Summer of 62 or 63 and JFK is on a visit to the Valley. After landing in the Meadow on the Presidential Helicopter, his motorcade proceeds to the Ahwahnee in all its glamour and pomp. Sitting on top the stone pillar at the entrance, not 15 ft away from his limo we get a very close and later to discover rare view of the man. Interesting that the Secret Service let us hang there? Or perhaps they were as surprised as we?

That evening was the Mother of all FireFalls.
John Moosie

Beautiful California
Feb 18, 2010 - 08:29pm PT
I hope someone was out taking photos tonight. It looks like the sunset was cooperating.

El Cap sunset
El Cap sunset
Credit: John Moosie

Trad climber
Fresno CA
Feb 18, 2010 - 11:37pm PT
Dingus, Eric Paul Zamora shoots for the Fresno Bee and I have enjoyed his images for years. IMHO he has the smarts to know when the conditions are right for the shot and did not doctor it. He is a photo journalist and they have strong composition skills, their shots tell nearly the whole news story before you even start reading the words. And from years of reading the Fresno Bee I have not seen images that were obviously photo shopped, makes me think they must have some integrity policy about that. I would not expect him to whip out the reds saturation gizmo to show a color that was not there. Just my opinion.

Social climber
Paradise Island
Feb 19, 2010 - 03:55am PT
Following up on my previous posting:

In the last paragraph of his "Climber As A Visionary" article, Robinson shares his own wide-open doors of perception:

“…the climber wonders how he came into that privileged visionary position vis-à-vis the universe.
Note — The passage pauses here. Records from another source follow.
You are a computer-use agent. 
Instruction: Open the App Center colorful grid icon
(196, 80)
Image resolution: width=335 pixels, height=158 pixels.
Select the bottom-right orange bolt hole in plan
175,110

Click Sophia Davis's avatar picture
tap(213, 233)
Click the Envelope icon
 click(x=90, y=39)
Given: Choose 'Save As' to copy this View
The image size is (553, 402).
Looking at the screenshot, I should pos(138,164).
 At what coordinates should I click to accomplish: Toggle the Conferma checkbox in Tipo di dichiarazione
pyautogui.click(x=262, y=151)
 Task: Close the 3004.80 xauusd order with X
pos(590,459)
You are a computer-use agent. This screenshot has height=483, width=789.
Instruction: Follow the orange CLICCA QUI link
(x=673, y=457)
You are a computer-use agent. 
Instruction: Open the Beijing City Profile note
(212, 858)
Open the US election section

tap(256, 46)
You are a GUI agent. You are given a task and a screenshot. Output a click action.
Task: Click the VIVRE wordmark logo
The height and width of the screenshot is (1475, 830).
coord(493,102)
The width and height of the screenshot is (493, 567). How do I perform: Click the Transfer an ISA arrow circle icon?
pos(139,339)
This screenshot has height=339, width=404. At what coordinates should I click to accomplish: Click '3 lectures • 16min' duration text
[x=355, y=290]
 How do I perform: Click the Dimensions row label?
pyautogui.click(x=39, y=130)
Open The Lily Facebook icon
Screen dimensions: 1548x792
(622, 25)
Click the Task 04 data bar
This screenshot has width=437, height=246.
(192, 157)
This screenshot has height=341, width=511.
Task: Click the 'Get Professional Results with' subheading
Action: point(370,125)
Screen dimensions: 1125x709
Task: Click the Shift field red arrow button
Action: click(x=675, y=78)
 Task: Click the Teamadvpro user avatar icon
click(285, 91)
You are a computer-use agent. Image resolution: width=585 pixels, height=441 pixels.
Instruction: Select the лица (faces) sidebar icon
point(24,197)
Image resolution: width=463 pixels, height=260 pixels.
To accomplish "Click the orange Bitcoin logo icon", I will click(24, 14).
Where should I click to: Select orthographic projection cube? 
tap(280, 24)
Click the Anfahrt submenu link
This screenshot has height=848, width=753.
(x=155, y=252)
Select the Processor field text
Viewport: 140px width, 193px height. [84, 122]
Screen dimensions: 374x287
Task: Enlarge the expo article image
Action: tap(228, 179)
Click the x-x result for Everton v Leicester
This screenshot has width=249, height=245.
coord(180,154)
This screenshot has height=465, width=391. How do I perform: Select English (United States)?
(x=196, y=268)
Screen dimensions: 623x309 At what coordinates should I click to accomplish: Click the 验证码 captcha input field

He finds the answer in the activity of his climbing and the chemistry of his mind, and he begins to see that he is practicing a special application of some very ancient mind-opening techniques… Oddly, it is not consciously worked for, but comes as the almost accidental product of effort in another direction and on a different plane. It is at its own whim momentary or lingering suspended in the air, suspending time in its turn, forever momentarily eternal, as, stepping out of the last rappel you turn and behold the rich green wonder of the forest.”
Phil Bard

Trad climber
Lake Oswego, OR
Feb 19, 2010 - 03:18pm PT
I'll share a story about Horsetail that isn't so much about a picture, other than the one I carry around in my memory:

In June of 1982 my buddy Dave Lomba and I were climbing Zodiac, and Horsetail was still dripping a bit. During our first couple of days the wind would occasionally blow it over towards us and we would get a little wet, nothing serious though. On our second bivvy, we had just finished eating when we realized that it was going to be a full moon. Gradually the horizon on the south rim lightened as the moon rose, and it began to illuminate the wall above us. If you've ever been on that part of El Cap during a full moon you will know what that is like, the rock is absolutely incandescent. Gradually the light moved down towards us, and we could see more and more of the falls above and to the side, just tiny glimmers at first, but increasingly brilliant. Finally we were surrounded by blinding light and we were both just laughing our asses off. Horsetail looked like a hole had opened up in the blackness of the sky, with a million stars pouring out of it down past us towards the talus slopes below. It was the most beautiful moment I experienced in all my time climbing in Yosemite, and we both agreed it would have been great to have all of our friends there at that very moment. Dave's gone now, but whenever I think of him I also think of that night, and how lucky we were to be up there at just the right time.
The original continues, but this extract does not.